If a line below contains "logo", count it. Report the final total and nothing more.

Extracted material below:

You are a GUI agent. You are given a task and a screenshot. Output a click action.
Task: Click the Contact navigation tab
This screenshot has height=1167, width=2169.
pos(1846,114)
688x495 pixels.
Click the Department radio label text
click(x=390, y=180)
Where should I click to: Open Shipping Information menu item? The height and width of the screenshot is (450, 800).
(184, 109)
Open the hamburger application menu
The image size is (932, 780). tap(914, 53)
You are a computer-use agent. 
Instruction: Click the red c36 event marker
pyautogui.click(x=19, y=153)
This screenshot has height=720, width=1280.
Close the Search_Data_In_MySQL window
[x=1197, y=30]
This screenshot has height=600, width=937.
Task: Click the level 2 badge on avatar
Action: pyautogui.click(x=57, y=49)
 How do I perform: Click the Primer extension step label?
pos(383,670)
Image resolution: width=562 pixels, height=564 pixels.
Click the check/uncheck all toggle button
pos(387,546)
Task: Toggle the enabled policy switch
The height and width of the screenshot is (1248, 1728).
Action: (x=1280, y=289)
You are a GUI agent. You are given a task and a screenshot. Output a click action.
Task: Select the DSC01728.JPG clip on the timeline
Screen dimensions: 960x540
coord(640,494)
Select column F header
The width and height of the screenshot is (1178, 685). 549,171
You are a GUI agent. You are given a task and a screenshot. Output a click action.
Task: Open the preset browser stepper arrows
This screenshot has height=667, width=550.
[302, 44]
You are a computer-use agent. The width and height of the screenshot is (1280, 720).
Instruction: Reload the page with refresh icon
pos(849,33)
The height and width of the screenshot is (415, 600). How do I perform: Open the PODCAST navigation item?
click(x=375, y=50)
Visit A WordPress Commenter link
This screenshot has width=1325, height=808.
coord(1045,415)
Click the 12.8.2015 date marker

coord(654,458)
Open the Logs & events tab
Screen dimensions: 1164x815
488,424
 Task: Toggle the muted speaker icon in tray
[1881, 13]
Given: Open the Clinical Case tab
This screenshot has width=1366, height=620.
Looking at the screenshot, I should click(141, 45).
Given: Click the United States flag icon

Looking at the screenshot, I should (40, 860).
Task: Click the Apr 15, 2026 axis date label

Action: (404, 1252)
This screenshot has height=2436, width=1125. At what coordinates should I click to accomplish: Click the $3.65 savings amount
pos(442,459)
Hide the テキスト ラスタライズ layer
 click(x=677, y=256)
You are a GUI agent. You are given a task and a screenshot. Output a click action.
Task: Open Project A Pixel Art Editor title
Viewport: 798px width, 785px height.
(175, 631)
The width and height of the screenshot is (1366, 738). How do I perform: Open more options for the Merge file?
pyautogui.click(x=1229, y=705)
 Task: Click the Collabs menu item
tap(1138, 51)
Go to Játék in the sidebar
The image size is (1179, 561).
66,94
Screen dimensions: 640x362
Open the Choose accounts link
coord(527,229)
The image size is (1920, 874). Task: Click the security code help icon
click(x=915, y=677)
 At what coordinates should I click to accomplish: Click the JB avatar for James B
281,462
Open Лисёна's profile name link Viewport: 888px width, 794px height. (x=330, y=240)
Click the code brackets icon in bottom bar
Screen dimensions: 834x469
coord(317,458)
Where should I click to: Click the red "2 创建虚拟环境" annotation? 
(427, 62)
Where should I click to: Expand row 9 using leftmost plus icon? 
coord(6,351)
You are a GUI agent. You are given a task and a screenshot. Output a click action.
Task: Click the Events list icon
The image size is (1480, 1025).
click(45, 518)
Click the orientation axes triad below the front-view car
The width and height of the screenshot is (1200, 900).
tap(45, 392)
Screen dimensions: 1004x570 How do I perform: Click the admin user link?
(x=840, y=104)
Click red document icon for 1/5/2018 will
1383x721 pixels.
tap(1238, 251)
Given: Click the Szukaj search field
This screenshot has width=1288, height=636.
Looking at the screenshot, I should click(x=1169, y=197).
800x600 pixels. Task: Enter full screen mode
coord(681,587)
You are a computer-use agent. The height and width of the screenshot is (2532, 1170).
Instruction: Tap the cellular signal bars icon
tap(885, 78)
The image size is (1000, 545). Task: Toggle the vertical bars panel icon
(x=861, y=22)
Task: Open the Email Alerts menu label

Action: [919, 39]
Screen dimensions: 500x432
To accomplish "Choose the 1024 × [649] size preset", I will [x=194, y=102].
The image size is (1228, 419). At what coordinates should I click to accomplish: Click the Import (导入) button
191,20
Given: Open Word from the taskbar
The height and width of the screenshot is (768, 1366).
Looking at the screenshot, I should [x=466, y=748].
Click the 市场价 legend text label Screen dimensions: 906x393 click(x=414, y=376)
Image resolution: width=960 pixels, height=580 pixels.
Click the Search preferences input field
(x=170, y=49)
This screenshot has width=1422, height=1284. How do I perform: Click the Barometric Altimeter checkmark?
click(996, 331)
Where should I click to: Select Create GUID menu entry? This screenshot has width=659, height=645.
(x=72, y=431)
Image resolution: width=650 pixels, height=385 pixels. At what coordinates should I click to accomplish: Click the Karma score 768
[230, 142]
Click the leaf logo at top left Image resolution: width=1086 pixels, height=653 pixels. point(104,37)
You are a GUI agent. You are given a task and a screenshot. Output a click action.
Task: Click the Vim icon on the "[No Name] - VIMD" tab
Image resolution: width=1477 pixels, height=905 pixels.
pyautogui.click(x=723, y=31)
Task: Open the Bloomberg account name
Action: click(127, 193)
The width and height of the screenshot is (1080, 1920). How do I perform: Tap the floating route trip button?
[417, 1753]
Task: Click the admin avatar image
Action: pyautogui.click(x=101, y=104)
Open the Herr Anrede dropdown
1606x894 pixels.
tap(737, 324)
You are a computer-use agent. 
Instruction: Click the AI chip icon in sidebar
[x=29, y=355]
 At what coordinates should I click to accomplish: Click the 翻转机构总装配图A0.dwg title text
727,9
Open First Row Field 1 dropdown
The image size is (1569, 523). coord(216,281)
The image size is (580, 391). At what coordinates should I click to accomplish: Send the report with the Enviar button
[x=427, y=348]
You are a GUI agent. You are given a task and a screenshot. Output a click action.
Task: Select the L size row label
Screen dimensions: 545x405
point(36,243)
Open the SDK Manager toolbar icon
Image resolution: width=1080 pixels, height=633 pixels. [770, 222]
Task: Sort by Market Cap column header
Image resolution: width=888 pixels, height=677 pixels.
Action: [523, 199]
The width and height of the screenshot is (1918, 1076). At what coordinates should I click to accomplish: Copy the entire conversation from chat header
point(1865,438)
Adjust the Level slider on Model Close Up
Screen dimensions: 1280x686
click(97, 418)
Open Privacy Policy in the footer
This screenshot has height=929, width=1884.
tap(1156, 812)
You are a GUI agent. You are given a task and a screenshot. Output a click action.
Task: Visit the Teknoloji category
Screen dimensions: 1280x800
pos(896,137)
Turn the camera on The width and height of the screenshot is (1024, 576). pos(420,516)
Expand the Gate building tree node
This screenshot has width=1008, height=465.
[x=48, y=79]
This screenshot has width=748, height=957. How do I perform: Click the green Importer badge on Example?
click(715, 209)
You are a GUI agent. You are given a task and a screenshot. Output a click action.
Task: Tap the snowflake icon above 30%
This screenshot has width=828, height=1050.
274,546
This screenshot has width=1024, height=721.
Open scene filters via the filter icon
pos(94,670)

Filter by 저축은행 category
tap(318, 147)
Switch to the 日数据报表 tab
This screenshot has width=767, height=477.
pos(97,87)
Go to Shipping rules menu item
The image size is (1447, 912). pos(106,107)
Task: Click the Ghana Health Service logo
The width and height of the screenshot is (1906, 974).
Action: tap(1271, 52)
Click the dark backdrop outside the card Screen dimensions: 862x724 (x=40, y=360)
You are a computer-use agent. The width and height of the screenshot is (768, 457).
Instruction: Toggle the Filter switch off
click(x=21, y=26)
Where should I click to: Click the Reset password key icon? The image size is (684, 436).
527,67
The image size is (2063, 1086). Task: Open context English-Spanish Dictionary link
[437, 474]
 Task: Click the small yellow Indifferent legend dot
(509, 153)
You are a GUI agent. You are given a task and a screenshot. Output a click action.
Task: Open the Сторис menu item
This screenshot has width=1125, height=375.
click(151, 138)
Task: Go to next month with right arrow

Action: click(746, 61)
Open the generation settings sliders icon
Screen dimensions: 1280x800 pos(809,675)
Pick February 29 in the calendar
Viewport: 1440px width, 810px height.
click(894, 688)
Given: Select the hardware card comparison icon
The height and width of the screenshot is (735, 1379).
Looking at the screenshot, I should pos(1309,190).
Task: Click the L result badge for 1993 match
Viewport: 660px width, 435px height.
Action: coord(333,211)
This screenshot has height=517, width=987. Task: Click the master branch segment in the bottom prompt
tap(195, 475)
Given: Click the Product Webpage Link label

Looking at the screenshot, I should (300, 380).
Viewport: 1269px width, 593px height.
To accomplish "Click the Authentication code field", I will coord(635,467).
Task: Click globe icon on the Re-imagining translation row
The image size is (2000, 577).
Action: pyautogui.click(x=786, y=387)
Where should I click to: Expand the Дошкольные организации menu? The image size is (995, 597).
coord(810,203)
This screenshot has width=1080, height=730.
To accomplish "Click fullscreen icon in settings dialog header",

End of Extracted material.

Final answer ::
2